Sunday, May 31, 2009

साउथ साउथ AIRLINES

SOUTH -SOUTH AIRLINES

At it recent meeting in Uyo, the Akwa Ibom State capital, the governors of the South-South zone announced their intention to float an airline. According press a statement from the meeting, states in the zone are to “establish a Trans-Regional Flight operation service that would serve exclusively airports within the region.”

Is air transportation one of the urgent problems confronting the people of the South-South? What is the wisdom in establishing an airline when the South- South zone has no good roads leading to the airports in the zone? Will Bayelsa State that currently has no airport construct one so that the state can be on the flight schedule? Will the South-South states assist Bayelsa to construct its own airport or assist Akwa Ibom to complete its airport that has been on going for years now?

Agreed that reliable transportation is one of the problems confronting the zone but may I ask how many indigenes of the South-South can afford, from their own pockets, to pay for flight tickets. Let us be honest, besides some persons enjoying government patronage or making money from the system, how many can willing bring out their personal fund to pay for flight? What business would attract air passengers to the South-South so that the airline can break even? Will the airline operates chartered flights only, if not, will there be enough patronage to sustain it?

What we need in the South-South is good road network, the states within the zone should collaborate to make inter state roads motorable, this will have greater impact on the people and economy of the states. When the roads were good: from Port Harcourt to Calabar used to be a journey of three hours but today because of the poor state of the roads making the journey in four hours is considered a feat. From Benin to Calabar should take about five hours if the roads are good. The needs for good roads are many: we need good roads for transportation of goods and food stuff produced in the area which using aircraft maybe a bit expensive. Roads would be needed for the transportation of materials and equipment for the envisaged industrialization and infrastructural development of the area.

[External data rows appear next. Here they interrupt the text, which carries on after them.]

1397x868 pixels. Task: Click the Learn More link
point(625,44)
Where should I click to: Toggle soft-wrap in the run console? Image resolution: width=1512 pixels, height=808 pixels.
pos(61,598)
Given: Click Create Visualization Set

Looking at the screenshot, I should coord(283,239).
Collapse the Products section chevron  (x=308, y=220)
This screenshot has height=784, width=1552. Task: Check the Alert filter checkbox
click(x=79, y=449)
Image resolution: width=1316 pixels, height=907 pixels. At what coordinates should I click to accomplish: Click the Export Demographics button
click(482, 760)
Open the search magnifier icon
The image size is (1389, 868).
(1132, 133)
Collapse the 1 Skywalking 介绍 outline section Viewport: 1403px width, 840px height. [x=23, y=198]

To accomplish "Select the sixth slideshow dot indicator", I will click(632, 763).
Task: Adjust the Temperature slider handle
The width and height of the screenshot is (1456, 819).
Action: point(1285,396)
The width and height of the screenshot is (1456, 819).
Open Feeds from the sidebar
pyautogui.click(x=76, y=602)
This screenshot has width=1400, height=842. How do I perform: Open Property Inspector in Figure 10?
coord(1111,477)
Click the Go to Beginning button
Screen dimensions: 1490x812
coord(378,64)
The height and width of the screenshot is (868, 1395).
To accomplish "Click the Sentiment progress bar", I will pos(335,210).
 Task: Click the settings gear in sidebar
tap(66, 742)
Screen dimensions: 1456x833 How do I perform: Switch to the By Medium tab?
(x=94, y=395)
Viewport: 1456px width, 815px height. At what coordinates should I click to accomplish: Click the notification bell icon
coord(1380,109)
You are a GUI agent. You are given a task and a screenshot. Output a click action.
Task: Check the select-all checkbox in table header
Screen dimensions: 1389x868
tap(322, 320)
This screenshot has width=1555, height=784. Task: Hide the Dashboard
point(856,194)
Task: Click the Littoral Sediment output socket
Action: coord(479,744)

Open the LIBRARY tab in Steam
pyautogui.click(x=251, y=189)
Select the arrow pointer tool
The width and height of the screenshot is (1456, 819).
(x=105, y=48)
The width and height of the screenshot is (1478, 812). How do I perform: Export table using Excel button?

I appreciate the fears of our Excellencies, traveling on land in these days of militancy, kidnapping and gun men attacking convoys of governors and other public office holders is risky. An airline is not a solution to the security problem in the zone. My people have a saying that the fowl that flies the legs still point to the ground, so one can still be attack on his or her way to or from the airport, except the various government houses would have their own airports, and these boys can also boast of anti aircraft guns. Rather the various state governments in the South-South should be committed to fighting crimes and all anti-social behaviours in the area.

If the roads are safe, motorists and passenger traveling from one state to another can stop along the way to buy bush meats, snails, fish, cucumber, oranges, garri, palm oil among other local products and delicacies and these would boost the local economy of the villages along our highways and contribute to checking the rural urban migration as the people are economically engaged. Road transportation is a form of tourism and helps the people to know their environment and appreciate the uniqueness of the various tribes that make up the south-south.

Before now most motorists traveling to Akwa Ibom and Cross River states preferred to go through Ogoni because it was faster than passing through Aba or Ukwa East but because of the activities of armed robbers and other criminal elements the road in now a no go area. But now passing through that route is considered suicidal. Some passengers are willing to forfeit their fares instead of passing through this route. At parks, they must get assurance that a vehicle they are about to board would not pass through Ogoni. At a point travelers going to Ikot Abasi, Eket and other nearby local government areas to Ogoni have to pass through Uyo spending upward of four hours instead of about an hour that they would have spent to get home. That was how dangerous and risky the road was. There is need for the South-South states to introduce inter border patrol to check the activities of hoodlums and to make roads in the zone safe for motorists.

Government, especially in Nigeria, is known not to be good a businessman or investor. This airline would go the way of the defunct Nigeria Airways and other public corporations in the country. Government businesses are known to be the worst managed in this country and what guarantee do we have that this airline would be different. What about the problem of tribalism and ethnic wrangling among the states in terms of employment and even looting the funds of the airline?

How would the floating of an airline impact on the lives of the majority of the South-South people? Instead of embarking on an elitist venture like an airline, the South-South Governors Forum, should like its chairman, Senator Liyel Imoke of Cross Rivers state said at the Uyo meeting should embark on robust infrastructural development of the region and other key projects that would be of mutual interest to the people and states of the region.

There is nothing wrong in setting up an inter regional airline but doing that now in the South-South would amount to putting the cart before the horse. Rather the states in the zone should set up a sound economic foundation that ventures like airline would thrive. Apart from a state like Rivers, which is the hub of the oil industry in sub Sahara Africa, and this is responsible for the high air traffic, what is the volume of air traffic in other states of the zone like. How many flights are currently operating in the airports within the zone? Outside public officers, what is the air passenger population in the South-South that can sustain the proposed airline?